Par ailleurs, la possibilité purement théorique d’une entrée d’une société sur un tel marché n’est pas suffisante pour démontrer l’existence d’une telle concurrence.

(cf. points 84, 85, 102, 105, 106)

3.      Voir le texte de la décision.

(cf. point 141)

4.      Voir le texte de la décision.

(cf. point 142)

5.      Voir le texte de la décision.

(cf. point 143)

6.      L’article 81, paragraphe 1, CE ne s’applique qu’aux accords susceptibles d’affecter le commerce entre États membres.

Une incidence sur les échanges intracommunautaires résulte en général de la réunion de plusieurs facteurs qui, pris isolément, ne seraient pas nécessairement déterminants. Pour vérifier si une entente affecte sensiblement le commerce entre États membres, il faut l’examiner dans son contexte économique et juridique. À cet égard, il importe peu que l’influence d’une entente sur les échanges soit défavorable, neutre ou favorable. En effet, une restriction de concurrence est de nature à affecter le commerce entre États membres lorsqu’elle est susceptible de détourner les courants commerciaux de l’orientation qu’ils auraient autrement connue.

En outre, la capacité d’une entente à affecter le commerce entre États membres, c’est-à-dire son effet potentiel, suffit pour qu’elle relève du champ d’application de l’article 81 CE et il n’est pas nécessaire de démontrer une atteinte effective aux échanges. Il est néanmoins nécessaire que l’effet potentiel de l’entente sur le commerce interétatique soit sensible, ou, en d’autres termes, qu’il ne soit pas insignifiant.

Par ailleurs, une entente s’étendant à l’ensemble du territoire d’un État membre a, par sa nature même, pour effet de consolider des cloisonnements de caractère national, entravant ainsi l’interpénétration économique voulue par le traité.
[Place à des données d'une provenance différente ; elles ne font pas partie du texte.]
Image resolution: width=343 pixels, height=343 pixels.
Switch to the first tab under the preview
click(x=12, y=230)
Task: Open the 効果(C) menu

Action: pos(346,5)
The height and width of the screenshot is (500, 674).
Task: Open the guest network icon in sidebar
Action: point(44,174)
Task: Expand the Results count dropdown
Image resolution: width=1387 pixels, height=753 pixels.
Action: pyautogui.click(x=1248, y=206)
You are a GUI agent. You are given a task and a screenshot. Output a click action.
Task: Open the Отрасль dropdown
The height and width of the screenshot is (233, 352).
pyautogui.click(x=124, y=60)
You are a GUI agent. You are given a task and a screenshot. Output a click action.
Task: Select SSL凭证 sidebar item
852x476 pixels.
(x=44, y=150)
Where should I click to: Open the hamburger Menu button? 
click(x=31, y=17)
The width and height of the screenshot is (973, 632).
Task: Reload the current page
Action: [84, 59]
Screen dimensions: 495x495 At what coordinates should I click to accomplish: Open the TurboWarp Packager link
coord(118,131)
S’agissant de marchés nationaux caractérisés par un monopole légal ou de fait, dès lors que la Commission n’a pas démontré l’existence d’une concurrence potentielle sur de tels marchés, celle-ci ne saurait considérer que des accords ou pratiques relatifs à ces marchés sont susceptibles d’avoir un effet sensible sur les échanges entre États membres.

(cf. points 151-155)

7.      Voir le texte de la décision.

(cf. points 169, 170, 173-175, 247)

8.      Voir le texte de la décision.

(cf. points 171, 172)

9.      Voir le texte de la décision.

(cf. points 176, 177)

10.    Voir le texte de la décision.

(cf. points 234, 252)

11.    Voir le texte de la décision.

(cf. point 251)

12.    La pratique décisionnelle antérieure de la Commission ne sert pas en elle-même de cadre juridique aux amendes en matière de concurrence, étant donné que celui-ci est uniquement défini dans le règlement no 1/2003 et dans les lignes directrices pour le calcul des amendes infligées en application de l’article 23, paragraphe 2, sous a), du règlement no 1/2003. Ainsi, des décisions concernant d’autres affaires ne revêtent qu’un caractère indicatif en ce qui concerne l’existence éventuelle d’une discrimination, étant donné qu’il est peu vraisemblable que les circonstances propres à celles-ci, telles que les marchés, les produits, les entreprises et les périodes concernés, soient identiques.

Néanmoins, le respect du principe d’égalité de traitement, qui s’oppose à ce que des situations comparables soient traitées de manière différente et à ce que des situations différentes soient traitées de manière semblable, à moins qu’un tel traitement ne soit objectivement justifié, s’impose à la Commission lorsqu’elle inflige une amende à une entreprise pour infraction aux règles de concurrence comme à toute institution dans toutes ses activités.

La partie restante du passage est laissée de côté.